Below is a block of entries; repeat exactly the lines starting at the line that contains "Given: Open the" and ending at the line that contains "Open the Filters panel", both included.

--- START ---

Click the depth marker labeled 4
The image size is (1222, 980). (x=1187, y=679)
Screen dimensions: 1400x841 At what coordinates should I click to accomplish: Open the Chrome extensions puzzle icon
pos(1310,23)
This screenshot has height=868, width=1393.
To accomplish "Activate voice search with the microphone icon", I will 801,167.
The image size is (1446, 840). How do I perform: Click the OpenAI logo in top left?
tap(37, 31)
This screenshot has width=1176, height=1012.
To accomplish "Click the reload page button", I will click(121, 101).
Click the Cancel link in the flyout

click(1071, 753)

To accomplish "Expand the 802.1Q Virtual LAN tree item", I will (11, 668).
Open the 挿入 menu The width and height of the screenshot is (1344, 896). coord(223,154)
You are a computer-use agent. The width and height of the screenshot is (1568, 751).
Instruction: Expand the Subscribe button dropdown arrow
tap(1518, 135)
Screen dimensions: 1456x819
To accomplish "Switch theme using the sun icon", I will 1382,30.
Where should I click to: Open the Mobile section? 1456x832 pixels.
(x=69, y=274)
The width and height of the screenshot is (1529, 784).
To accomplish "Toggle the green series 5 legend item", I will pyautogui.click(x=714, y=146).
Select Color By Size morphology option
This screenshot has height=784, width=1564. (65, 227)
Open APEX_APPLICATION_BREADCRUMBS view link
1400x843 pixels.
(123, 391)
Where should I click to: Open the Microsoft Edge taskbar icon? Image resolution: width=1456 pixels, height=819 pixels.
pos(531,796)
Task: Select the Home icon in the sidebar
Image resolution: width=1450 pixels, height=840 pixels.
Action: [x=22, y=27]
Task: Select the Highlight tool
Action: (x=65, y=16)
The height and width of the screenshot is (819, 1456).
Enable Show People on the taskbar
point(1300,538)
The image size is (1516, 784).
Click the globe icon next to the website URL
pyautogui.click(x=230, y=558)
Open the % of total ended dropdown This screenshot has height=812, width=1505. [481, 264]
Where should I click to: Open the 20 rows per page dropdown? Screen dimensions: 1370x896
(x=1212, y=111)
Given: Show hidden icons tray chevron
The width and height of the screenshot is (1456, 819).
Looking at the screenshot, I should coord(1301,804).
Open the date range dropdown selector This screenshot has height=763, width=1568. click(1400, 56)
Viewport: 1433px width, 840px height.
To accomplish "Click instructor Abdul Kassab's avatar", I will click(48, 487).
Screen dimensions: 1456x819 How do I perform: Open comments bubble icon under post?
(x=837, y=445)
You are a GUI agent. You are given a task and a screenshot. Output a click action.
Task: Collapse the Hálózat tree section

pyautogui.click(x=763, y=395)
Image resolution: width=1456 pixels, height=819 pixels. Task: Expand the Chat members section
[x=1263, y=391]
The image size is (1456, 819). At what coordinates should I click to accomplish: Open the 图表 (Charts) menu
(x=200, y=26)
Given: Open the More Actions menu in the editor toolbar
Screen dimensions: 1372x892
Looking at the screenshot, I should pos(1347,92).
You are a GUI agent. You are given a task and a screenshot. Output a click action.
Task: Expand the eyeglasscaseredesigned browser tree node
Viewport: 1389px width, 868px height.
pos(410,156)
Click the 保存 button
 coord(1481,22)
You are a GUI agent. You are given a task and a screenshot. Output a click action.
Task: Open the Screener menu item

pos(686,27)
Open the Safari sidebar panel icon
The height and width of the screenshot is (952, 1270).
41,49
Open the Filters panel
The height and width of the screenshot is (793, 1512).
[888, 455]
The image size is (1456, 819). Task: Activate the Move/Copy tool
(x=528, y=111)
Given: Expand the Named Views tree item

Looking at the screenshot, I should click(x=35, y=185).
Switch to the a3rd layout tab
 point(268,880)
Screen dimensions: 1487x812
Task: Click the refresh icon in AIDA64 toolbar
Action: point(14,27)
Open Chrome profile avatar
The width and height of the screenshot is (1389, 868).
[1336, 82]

--- END ---

= SOLUTION TO THIS TASK =
Given: Open the More Actions menu in the editor toolbar
Screen dimensions: 1372x892
Looking at the screenshot, I should pos(1347,92).
You are a GUI agent. You are given a task and a screenshot. Output a click action.
Task: Expand the eyeglasscaseredesigned browser tree node
Viewport: 1389px width, 868px height.
pos(410,156)
Click the 保存 button
 coord(1481,22)
You are a GUI agent. You are given a task and a screenshot. Output a click action.
Task: Open the Screener menu item

pos(686,27)
Open the Safari sidebar panel icon
The height and width of the screenshot is (952, 1270).
41,49
Open the Filters panel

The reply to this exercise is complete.